Even though I have the option, I usually don’t shoot in RAW for two reasons:
- Ubuntu is my primary OS (after all, I love taking pictures, but programming pays the bills), RAW conversion is a pain there.
- The only Windows PC I have is my netbook, hardly suitable for selecting, much less correcting or converting.
- I know I said two reasons, oh well. I don’t edit most of my stuff, if its THAT bad, I learn what I can from it and try to shoot it again. Having RAW output accessible might discourage what has proven to be a really good habit. I treat DSLRs like film cameras, mostly, beyond the few minor corrections (or perhaps de-saturation) that I use.

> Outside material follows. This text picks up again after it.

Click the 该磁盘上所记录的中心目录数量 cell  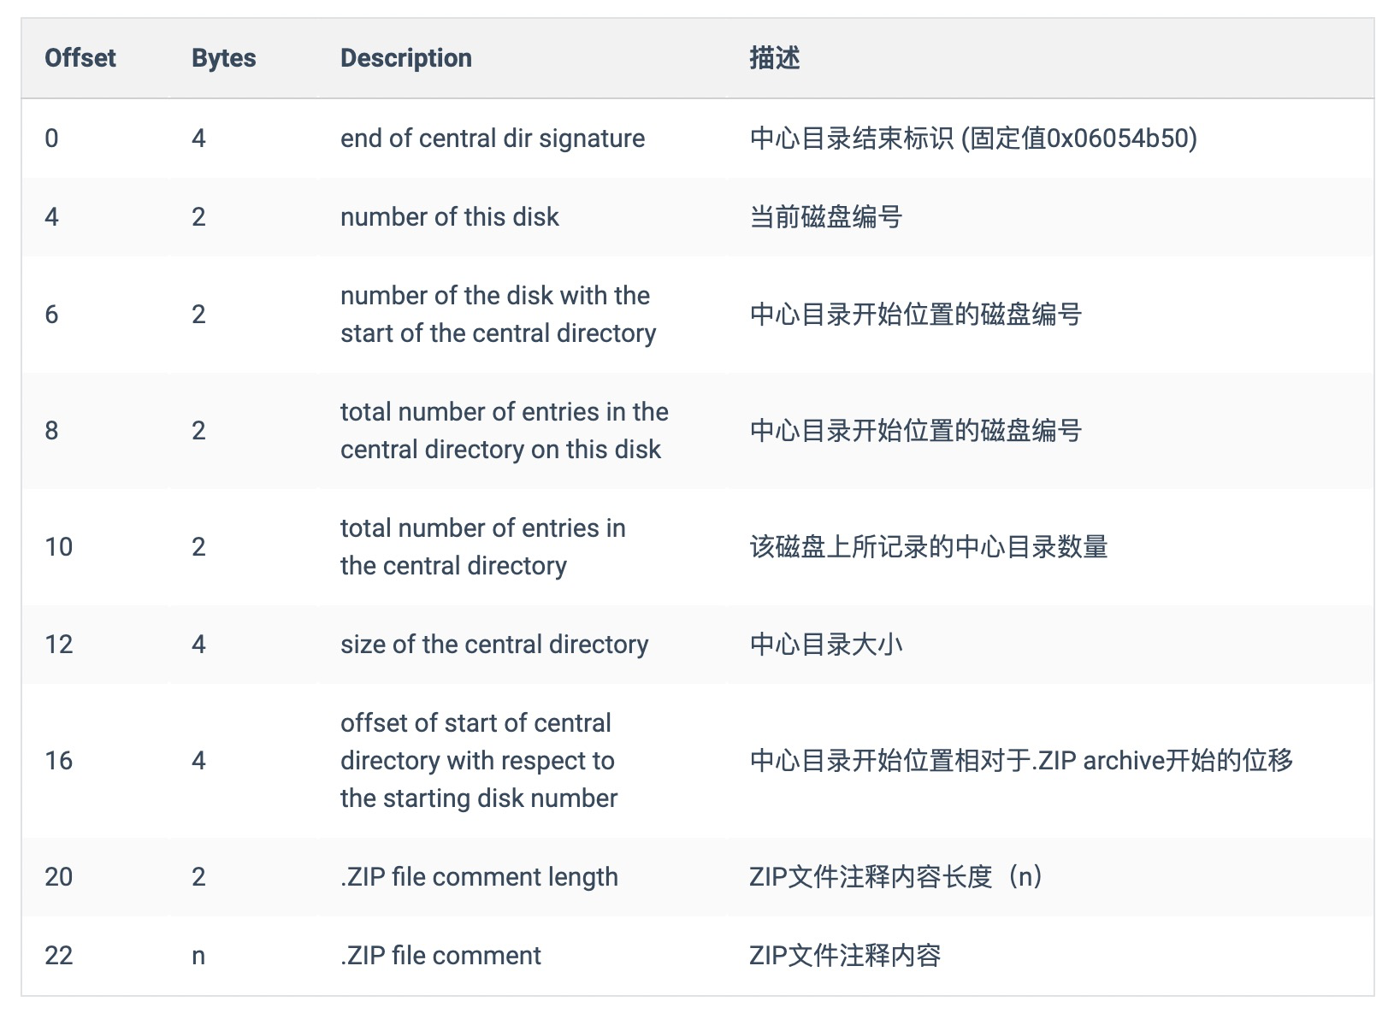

Some really good things are going to come out of this. The original author will be able to spend his time doing what he really likes doing, working on the algorithms that make converting and correcting easier, while people who enjoy UI design can work on making the program friendlier and more intuitive. Since a large number of programmers are also amateur (or better) photographers, I have a feeling forks of this are going to start flying around like lightning. Maybe we’ll see a reduction in the HDR toilet bowl shots since these folks will have something more interesting to do
I use mostly F-Spot and the grumpy old GIMP for cropping and corrections, but seeing as a lot of wind is going into this new sail I intend to be a part of it. Wile I have nothing against the GIMP, its not exactly convenient for the minor corrections that I do. In fact, if I spend more than 15 minutes fiddling with something, I usually just trash it.
I’ve got about 3000 shots in my “crop, correct or otherwise fiddle with” folder, some of them in RAW. I’ll enjoy playing with this new toy over the weekend. At the least, if I’m taking something I know I’m not going to be able to shoot again, I could add a little safety bracketing it and saving RAW now that I’m a little more enthusiastic regarding the tools available to play with it. In fact, my two most common mistakes are forgetting to adjust color optimization or ISO. If Nikon made a 10 pound DSLR that featured 20 programmable knobs, I’d probably buy it.
I’ll post some before and afters over the weekend, I’m sure.